==== Page text

Healthy Lives
The pulmonary rehabilitation service, formerly run at Great Western Hospital, has been replaced by a new programme called Healthy Lives which combines rehabilitation for patients with both COPD and heart failure. The service is delivered by Leisure Services in partnership with NHS Swindon, for patients who have been newly diagnosed as having COPD or heart failure by a health professional. When a patient is referred they will be allocated a place on the next available course.
Healthy Lives takes place in a more informal community setting at the Haydon Centre, Haydon Wick and is delivered by specially qualified staff. Each course consists of 2 sessions per week (Tuesday and Thursday) for seven weeks and runs throughout the year. Each session includes 1 hour of gentle exercise which will be tailored to individuals’ requirements, followed by 1 hour of education relating to various aspects of self management.
The course is designed to encourage people to lead healthy lives when living with congestive obstructive pulmonary disease (COPD) and heart failure by delivering a combined COPD/heart failure rehabilitation service to acheive:
- Increase in exercise tolerance
- Improved quality of life and general well-being.

========

Work task 1:
Which organizations, buildings, and places does the Healthy Lives page name? Leave out the program's own name.
Work task 2:
Can you retype the part of the Healthy Lives page that opens with the words containing "The course is" and closes with "and general well-being."?

==== Excerpted data

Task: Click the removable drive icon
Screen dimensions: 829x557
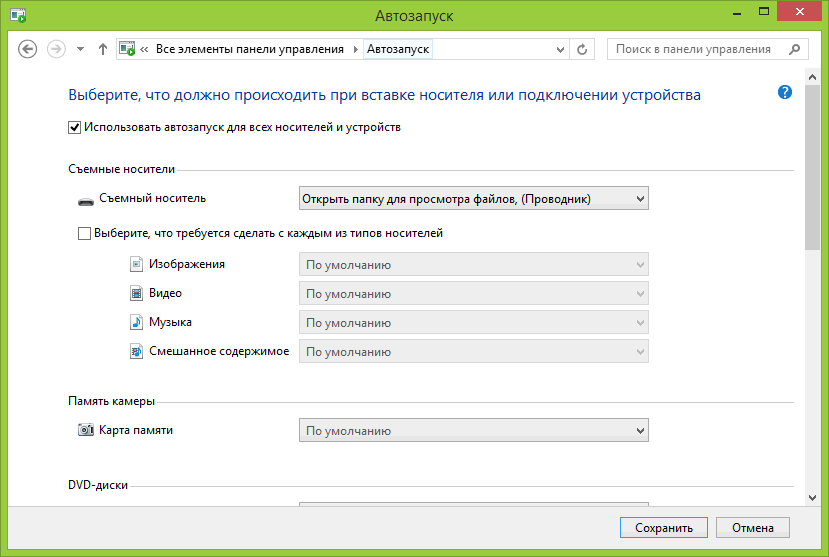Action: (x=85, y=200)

========
==== Excerpted data

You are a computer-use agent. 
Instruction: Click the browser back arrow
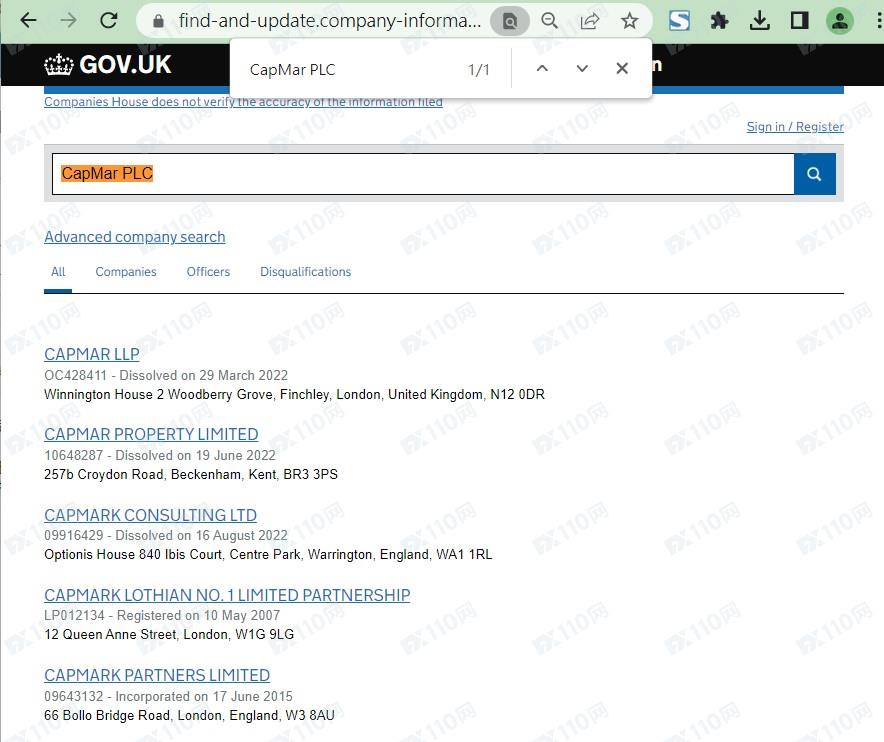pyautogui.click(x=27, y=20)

========

Result 1:
- Great Western Hospital
- Leisure Services
- NHS Swindon
- Haydon Centre
- Haydon Wick

Result 2:
The course is designed to encourage people to lead healthy lives when living with congestive obstructive pulmonary disease (COPD) and heart failure by delivering a combined COPD/heart failure rehabilitation service to acheive:
- Increase in exercise tolerance
- Improved quality of life and general well-being.